Into the Heart of Darkness: Reckoning with the “Deep State” of the Kennedy Era in Light of the Complete Release of the JFK Assassination Records

Saturday, January 10, 2026: 1:30 PM
Spire Parlor (Palmer House Hilton)
Timothy Naftali, Columbia University
By the time of the next AHA meeting, it is highly likely that the few remaining documents and sections of documents still withheld under the JFK Assassination Records program will be publicly available because of the Trump JFK/MLK/RFK declassification Executive Order. For most scholars, understandably, this collection may seem like a collection of rabbit holes without any larger historical significance

This paper seeks to explain, from the perspective of an historian of the Kennedy presidency and of the international affairs of that era, the important new insights that these materials have brought on the use of the intelligence community by John F. Kennedy, especially his energetic use of covert action. These insights strengthen the argument that rather than being its victim, John F. Kennedy was a master of the institutions that some call “The Deep State.”

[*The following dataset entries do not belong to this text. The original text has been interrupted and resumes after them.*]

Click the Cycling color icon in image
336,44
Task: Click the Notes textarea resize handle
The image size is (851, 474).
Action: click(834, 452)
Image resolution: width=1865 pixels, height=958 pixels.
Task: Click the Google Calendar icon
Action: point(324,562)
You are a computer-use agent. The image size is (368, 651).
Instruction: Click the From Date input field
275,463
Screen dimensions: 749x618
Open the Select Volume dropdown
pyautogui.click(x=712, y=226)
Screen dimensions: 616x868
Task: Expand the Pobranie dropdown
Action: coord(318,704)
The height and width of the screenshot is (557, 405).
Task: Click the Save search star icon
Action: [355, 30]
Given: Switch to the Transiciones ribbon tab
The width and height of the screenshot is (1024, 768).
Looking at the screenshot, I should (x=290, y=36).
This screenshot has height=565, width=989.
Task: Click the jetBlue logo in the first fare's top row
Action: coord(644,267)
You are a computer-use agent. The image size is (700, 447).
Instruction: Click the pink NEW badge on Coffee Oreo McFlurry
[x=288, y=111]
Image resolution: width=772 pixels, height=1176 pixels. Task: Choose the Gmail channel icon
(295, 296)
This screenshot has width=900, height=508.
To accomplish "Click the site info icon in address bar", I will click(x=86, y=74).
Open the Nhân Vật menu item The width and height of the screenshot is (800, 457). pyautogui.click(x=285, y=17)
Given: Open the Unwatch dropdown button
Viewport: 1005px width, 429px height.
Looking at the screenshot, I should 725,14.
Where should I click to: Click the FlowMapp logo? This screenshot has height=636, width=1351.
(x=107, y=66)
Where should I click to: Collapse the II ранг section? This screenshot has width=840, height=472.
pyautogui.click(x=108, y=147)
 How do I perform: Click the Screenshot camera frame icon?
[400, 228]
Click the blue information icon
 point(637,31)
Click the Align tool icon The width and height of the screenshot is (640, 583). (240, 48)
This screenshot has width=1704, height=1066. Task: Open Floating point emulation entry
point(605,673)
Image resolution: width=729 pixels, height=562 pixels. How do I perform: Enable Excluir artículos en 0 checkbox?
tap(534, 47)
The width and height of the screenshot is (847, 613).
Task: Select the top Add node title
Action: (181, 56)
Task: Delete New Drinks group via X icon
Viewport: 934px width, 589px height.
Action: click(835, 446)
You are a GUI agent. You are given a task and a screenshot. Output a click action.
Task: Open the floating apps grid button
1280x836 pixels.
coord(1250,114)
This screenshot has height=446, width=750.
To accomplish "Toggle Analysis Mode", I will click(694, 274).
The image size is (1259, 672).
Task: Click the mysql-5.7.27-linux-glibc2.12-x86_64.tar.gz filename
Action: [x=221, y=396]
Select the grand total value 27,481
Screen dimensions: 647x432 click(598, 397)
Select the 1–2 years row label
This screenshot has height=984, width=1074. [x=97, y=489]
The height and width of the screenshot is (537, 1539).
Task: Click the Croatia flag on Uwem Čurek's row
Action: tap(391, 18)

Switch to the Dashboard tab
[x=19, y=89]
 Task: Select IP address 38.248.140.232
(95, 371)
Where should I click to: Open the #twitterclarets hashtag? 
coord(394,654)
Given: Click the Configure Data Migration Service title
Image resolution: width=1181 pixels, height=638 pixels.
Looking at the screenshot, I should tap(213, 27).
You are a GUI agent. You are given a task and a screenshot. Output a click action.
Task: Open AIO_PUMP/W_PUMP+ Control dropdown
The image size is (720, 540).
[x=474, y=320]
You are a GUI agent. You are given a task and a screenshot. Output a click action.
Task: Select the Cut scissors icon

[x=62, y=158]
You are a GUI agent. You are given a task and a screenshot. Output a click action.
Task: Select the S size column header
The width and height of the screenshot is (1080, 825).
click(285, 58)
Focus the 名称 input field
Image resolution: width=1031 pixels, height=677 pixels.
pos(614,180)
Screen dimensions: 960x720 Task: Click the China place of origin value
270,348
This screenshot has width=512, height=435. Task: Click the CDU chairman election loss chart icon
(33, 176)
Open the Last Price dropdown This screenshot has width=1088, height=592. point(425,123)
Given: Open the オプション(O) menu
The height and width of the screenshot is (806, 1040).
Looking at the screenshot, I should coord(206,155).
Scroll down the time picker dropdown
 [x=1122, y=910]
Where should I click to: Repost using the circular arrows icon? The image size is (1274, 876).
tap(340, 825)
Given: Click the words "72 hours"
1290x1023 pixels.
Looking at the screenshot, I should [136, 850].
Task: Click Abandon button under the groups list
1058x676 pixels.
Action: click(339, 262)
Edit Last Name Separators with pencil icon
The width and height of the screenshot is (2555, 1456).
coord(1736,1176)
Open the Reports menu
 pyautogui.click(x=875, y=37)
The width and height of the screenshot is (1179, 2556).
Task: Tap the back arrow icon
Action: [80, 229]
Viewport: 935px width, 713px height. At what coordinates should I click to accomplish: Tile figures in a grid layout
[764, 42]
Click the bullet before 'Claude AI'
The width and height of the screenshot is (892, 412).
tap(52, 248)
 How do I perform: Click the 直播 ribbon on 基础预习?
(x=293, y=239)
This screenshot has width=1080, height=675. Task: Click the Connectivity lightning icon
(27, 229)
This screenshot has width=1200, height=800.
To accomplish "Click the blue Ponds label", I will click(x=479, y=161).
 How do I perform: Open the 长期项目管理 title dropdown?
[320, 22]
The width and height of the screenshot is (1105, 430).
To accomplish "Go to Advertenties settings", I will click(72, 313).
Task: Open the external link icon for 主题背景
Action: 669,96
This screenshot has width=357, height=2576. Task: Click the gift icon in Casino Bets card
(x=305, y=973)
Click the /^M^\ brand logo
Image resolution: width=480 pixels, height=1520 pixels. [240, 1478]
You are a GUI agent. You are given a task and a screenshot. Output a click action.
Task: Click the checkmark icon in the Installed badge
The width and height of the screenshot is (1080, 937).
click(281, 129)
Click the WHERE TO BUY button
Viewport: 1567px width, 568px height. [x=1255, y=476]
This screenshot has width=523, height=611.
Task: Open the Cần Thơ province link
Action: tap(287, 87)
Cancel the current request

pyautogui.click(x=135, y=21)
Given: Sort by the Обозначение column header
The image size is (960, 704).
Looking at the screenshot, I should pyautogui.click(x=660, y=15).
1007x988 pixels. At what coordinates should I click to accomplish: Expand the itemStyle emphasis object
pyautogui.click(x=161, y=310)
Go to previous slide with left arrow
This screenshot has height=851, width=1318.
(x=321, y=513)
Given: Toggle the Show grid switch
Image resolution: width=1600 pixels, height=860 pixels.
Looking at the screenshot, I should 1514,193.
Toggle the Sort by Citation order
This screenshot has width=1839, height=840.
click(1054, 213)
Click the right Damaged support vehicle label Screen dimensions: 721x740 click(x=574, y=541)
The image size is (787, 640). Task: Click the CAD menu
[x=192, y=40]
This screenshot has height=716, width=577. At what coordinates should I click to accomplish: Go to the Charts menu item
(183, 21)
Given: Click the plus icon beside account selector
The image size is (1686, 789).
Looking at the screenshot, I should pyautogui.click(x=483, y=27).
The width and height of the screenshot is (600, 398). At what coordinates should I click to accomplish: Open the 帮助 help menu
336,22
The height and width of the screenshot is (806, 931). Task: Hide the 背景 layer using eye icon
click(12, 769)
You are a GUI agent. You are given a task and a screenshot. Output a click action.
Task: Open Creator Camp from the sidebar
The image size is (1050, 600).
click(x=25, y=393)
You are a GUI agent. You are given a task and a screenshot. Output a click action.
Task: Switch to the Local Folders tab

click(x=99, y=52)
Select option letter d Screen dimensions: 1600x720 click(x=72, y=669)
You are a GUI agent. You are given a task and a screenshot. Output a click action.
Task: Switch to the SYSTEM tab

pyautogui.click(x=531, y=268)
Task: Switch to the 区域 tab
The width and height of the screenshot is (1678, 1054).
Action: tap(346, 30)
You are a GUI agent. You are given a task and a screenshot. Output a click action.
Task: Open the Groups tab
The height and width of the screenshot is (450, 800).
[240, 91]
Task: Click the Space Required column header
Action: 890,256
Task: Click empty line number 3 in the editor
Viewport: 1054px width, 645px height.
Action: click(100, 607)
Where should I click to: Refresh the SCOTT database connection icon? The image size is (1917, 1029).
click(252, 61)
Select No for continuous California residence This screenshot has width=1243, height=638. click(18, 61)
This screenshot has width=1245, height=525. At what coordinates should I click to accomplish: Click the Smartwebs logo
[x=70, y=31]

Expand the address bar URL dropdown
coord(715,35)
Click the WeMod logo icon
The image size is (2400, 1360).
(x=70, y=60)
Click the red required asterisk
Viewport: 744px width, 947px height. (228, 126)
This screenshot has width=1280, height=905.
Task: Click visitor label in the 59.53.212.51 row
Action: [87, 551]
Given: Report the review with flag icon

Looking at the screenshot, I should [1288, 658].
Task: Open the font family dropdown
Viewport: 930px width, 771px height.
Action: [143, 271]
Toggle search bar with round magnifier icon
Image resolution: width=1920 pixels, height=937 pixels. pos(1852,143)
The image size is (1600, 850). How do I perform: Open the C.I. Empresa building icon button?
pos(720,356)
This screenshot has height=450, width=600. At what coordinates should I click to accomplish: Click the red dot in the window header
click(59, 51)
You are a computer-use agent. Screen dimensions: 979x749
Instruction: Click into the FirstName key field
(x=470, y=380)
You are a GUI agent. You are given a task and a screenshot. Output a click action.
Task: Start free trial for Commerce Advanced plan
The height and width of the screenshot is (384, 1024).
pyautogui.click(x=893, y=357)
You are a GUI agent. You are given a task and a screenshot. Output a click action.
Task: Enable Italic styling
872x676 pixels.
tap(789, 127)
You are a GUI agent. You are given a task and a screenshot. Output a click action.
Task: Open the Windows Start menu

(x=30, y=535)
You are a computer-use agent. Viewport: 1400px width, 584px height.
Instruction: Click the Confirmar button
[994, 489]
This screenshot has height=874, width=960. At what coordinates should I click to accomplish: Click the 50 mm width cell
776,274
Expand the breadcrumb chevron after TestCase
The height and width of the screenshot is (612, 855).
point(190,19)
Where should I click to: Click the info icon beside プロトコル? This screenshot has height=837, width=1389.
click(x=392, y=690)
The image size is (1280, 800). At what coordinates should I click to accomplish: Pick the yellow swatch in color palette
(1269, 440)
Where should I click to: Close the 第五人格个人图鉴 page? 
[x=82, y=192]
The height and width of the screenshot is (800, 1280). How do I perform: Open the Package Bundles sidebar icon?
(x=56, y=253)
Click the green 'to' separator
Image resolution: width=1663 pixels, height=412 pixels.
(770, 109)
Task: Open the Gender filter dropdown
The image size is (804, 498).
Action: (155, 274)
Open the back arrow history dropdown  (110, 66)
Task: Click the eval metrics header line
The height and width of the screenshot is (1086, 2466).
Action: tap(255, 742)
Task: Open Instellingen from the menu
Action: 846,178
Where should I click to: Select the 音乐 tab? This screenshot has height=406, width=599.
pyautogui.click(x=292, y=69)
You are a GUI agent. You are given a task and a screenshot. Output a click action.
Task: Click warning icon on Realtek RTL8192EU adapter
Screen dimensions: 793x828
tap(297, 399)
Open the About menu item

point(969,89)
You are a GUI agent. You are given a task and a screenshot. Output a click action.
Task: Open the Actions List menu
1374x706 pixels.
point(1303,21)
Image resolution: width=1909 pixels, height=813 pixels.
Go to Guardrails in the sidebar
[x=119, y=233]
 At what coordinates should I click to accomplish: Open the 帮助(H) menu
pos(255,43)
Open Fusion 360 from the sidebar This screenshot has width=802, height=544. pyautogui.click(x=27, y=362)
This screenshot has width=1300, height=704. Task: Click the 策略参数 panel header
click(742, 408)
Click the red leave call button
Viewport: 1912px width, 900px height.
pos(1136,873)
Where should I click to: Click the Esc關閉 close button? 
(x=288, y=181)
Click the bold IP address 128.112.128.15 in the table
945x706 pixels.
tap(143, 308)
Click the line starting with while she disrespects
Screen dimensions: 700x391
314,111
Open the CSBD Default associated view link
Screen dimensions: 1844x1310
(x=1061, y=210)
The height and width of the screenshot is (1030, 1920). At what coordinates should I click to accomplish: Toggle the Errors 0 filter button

The materials should form the basis of a set of new questions about how the NSC policy of “plausible deniability,” which was how the Executive Branch from the Truman presidency onwards sought to cloak covert action, produced the unintended and toxic consequences of encouraging conspiracy theories and mistrust in government.

The paper will discuss the larger historical significance of the collection, besides its status being an important barometer of official transparency, and will seek to explain why these materials took so long to reach the public in an unredacted form and why their greatest historical contributions come not from any long-withheld documents on the events in Dallas in November 1963 but from other documents swept up in the investigation of conspiracies—CIA, Cuban, Soviet, Organized Crime-- alleged to be behind Lee Harvey Oswald.